High-energy ion beam implantation of hydroxyapatite thin films grown on TiN and ZrO2 inter-layers by pulsed laser deposition

Abstract

Current drawbacks in the hydroxyapatite (HA) thin film production for applications in bone surgery are their poor mechanical strength and limited adherence. This paper presents the ion beam implantation technique as an efficient method to improve the mechanical characteristics of HA films. Crystalline films of HA were grown by pulsed laser deposition, using a KrF* excimer laser (λ=248 nm, τ⩾20 ns). The depositions were performed from pure HA targets on Ti–5Al–2.5Fe alloys coated with TiN or ZrO2 buffer layers. Samples were then implanted with Ar+ ions of high-energy (1.5 MeV) at a dose of 1016 cm−2. The as-deposited and implanted films were characterized by light microscopy and energy dispersive X-ray spectrometry.
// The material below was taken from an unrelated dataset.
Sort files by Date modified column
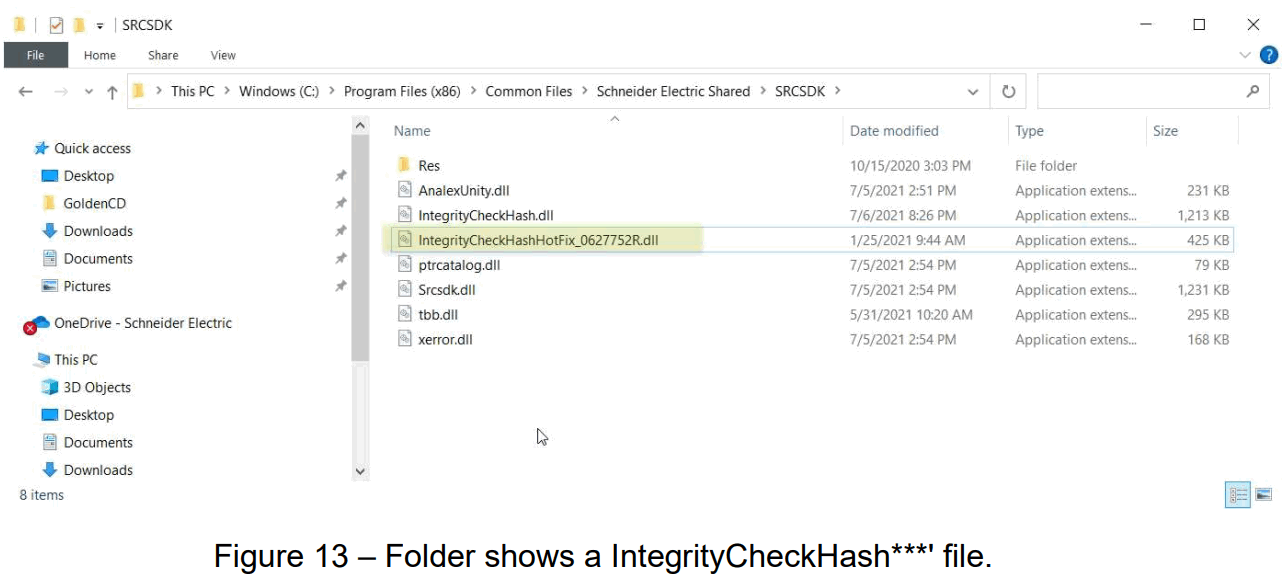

The mechanical properties of films were studied by nanoindentation and nano-scratch techniques using a Berkovich indenter tip. Films become harder and exhibit a higher Young modulus after implantation. The best values (5 GPa hardness and 130 GPa Young modulus, respectively) were obtained for the implanted films grown on TiN. An influence of the buffer layer nature on the mechanical behavior of films was observed. Films grown on ZrO2 are brittle and crack at moderate load (∼12 mN) during scratch while these ones deposited on TiN successfully withstand loading. Residual stresses occur into the HA/ZrO2 structure during processing and ion bombardment.